Setting the record straight: Botanical Safety Consortium not involved in regulatory decisions, says co-chair

By Adi Menayang contact

- Last updated on GMT

Dr Cynthia Rider, toxicologist at the National Toxicology Program of the National Institute of Environmental Health Sciences, presented at the Dietary Supplements Regulatory Summit on May 14, 2019. Photo: Philippe Nobile Photography
Dr Cynthia Rider, toxicologist at the National Toxicology Program of the National Institute of Environmental Health Sciences, presented at the Dietary Supplements Regulatory Summit on May 14, 2019. Photo: Philippe Nobile Photography

Related tags: botanical, Safety

The main purpose of the Botanical Safety Consortium, a public-private effort bringing together stakeholders in the botanical supplements space, is “advancing the science of botanical safety evaluation, [and is] not involved in regulatory decisions or guidance,” said co-chair Dr Cynthia Rider.

Former FDA commissioner Scott Gottlieb announced a new Botanical Safety Consortium as part of a suite of revamps for the agency’s oversight on dietary supplements​ back in February.

| Complete the following |
1. Answer these questions using the article on the Botanical Safety Consortium:
(a) On what date did Dr Cynthia Rider present at the Dietary Supplements Regulatory Summit?
(b) Who announced the new Botanical Safety Consortium, and in what month?
(c) According to Dr Rider, what is the consortium's main purpose?
2. Repeat the part of the Botanical Safety Consortium article from "By Adi Menayang" to "Dr Cynthia Rider.", word for word.
3. Go on with the article about the Botanical Safety Consortium, picking up after its final sentence.

Data excerpts:
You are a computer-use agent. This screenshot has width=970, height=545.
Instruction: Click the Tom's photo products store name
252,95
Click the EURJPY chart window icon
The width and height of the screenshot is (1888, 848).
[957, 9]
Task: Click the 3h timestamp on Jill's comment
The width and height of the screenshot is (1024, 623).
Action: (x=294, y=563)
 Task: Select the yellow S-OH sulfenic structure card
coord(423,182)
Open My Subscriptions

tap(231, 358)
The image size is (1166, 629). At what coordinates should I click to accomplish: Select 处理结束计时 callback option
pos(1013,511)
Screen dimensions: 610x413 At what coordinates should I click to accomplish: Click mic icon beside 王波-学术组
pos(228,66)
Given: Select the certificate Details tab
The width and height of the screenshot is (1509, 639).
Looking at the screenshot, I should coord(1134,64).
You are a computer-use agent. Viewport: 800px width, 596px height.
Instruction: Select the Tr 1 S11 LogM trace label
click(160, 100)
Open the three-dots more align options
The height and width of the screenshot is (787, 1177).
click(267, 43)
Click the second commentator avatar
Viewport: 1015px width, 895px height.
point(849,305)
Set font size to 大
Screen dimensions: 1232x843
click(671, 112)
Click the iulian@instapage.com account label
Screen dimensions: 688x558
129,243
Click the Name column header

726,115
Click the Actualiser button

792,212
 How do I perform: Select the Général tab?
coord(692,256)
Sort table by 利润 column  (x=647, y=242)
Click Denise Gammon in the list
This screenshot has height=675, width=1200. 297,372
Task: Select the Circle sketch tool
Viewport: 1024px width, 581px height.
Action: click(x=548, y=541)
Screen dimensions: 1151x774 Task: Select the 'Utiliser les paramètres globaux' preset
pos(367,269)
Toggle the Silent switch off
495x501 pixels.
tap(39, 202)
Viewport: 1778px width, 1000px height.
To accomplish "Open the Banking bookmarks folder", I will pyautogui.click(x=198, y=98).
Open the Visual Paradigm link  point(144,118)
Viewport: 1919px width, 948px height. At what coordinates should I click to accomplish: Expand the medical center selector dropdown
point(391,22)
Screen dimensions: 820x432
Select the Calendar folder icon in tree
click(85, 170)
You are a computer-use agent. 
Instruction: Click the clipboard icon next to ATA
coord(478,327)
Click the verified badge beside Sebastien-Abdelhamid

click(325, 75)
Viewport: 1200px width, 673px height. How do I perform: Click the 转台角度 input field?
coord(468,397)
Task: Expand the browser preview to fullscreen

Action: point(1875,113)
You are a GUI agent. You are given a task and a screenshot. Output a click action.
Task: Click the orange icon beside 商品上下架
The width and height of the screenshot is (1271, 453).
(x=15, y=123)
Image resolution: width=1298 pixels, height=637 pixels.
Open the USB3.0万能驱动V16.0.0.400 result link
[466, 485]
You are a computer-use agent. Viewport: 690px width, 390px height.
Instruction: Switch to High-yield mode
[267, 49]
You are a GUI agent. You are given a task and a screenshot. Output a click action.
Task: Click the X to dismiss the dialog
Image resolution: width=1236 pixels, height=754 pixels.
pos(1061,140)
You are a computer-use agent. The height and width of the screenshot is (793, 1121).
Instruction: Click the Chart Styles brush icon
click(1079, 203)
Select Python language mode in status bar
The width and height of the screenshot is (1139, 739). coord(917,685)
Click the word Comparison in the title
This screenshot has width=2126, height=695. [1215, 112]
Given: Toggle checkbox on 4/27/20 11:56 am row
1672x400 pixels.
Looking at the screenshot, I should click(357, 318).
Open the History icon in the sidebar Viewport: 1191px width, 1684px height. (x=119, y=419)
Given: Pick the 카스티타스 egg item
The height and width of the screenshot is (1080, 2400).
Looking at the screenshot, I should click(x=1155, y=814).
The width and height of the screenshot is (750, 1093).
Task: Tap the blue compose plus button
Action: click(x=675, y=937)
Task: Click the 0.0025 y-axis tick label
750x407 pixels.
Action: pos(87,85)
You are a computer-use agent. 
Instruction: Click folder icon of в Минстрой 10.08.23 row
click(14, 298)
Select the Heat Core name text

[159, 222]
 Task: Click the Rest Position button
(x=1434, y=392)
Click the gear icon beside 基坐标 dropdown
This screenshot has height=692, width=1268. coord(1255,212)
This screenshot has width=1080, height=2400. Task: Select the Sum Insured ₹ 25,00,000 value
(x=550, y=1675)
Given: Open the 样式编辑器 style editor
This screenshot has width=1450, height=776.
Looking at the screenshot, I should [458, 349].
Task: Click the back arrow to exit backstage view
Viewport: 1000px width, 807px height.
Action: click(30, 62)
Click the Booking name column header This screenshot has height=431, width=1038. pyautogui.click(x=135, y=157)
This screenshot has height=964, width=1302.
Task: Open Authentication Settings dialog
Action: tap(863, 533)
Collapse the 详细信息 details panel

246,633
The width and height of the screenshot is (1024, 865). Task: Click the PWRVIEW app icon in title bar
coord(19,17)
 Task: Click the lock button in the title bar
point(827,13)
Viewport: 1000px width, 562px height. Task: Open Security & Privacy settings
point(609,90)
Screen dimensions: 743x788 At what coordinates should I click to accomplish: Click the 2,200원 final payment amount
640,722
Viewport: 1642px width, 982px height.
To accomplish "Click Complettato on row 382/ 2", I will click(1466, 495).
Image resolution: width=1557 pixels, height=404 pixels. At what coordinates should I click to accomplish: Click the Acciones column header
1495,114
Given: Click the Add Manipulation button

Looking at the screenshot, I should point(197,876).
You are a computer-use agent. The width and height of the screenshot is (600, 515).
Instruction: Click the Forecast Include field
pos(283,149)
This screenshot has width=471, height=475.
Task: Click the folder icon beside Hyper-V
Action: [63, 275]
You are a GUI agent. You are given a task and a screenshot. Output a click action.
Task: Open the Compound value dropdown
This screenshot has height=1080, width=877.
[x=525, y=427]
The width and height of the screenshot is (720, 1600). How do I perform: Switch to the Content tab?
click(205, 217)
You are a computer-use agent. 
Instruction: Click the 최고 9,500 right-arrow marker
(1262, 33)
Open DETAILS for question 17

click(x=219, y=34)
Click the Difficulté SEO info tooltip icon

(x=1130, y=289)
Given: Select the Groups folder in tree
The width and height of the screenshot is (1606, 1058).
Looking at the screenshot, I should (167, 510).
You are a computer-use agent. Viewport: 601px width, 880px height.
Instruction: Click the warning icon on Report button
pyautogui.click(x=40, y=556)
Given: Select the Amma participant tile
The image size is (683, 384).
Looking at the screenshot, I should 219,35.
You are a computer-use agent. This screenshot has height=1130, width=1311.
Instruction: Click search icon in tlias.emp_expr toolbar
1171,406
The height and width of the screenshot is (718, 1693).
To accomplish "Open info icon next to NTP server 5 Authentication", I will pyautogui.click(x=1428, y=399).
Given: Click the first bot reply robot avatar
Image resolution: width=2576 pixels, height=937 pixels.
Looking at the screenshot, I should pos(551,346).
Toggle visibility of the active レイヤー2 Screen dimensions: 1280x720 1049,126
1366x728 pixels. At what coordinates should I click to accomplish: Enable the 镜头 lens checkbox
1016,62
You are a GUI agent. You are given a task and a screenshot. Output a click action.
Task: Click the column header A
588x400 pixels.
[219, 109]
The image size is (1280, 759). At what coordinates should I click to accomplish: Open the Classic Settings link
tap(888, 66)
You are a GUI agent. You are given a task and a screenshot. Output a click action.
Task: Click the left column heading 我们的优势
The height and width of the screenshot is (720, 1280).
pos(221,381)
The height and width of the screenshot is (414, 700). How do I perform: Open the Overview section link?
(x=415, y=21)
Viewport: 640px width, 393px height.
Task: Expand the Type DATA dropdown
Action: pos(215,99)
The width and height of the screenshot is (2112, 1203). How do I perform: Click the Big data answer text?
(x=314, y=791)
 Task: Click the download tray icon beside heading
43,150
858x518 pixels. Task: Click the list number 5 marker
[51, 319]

| Expected responses |
1.
(a) May 14, 2019
(b) Former FDA commissioner Scott Gottlieb, in February
(c) Advancing the science of botanical safety evaluation

2.
By Adi Menayang contact

- Last updated on GMT

Dr Cynthia Rider, toxicologist at the National Toxicology Program of the National Institute of Environmental Health Sciences, presented at the Dietary Supplements Regulatory Summit on May 14, 2019. Photo: Philippe Nobile Photography
Dr Cynthia Rider, toxicologist at the National Toxicology Program of the National Institute of Environmental Health Sciences, presented at the Dietary Supplements Regulatory Summit on May 14, 2019. Photo: Philippe Nobile Photography

Related tags: botanical, Safety

The main purpose of the Botanical Safety Consortium, a public-private effort bringing together stakeholders in the botanical supplements space, is “advancing the science of botanical safety evaluation, [and is] not involved in regulatory decisions or guidance,” said co-chair Dr Cynthia Rider.

3.
Dr Rider, a toxicologist for the National Institute of Environmental Health Sciences and member of the consortium’s steering community, gave dietary supplement industry members updates of the effort at the Dietary Supplements Regulatory Summit in Washington DC earlier this month.

“I want to talk a bit about what [the Consortium] is and not because I realize there is some confusion in the area,”​ she told the audience.

“It is focused on in vitro and in silico approaches, not on generating new animal data,”​ she said.

It is also dedicated to advance the science of botanical safety and provide recommendations for tools and technologies that are useful in evaluating botanical safety, she added.

Not part of its mission, however, is providing regulatory decisions or guidance, nor is it aimed at developing additional testing requirements for botanical products.

“We’re doing a lot of work trying to match complex chemistry with biological activity​,” she said.

Types of testing and characterization

“The goals of the Botanical Safety Consortium are first to determine the recommended level of chemical characterization for complex botanical products, so what are the minimum requirements? Second, it is to identify fit for purpose in vitro in silico assays for evaluating toxicities in each of the focus areas,”​ which are genotoxicity, hepatotoxicity, developmental and reproductive toxicity, systemic toxicity and cardiotoxicity.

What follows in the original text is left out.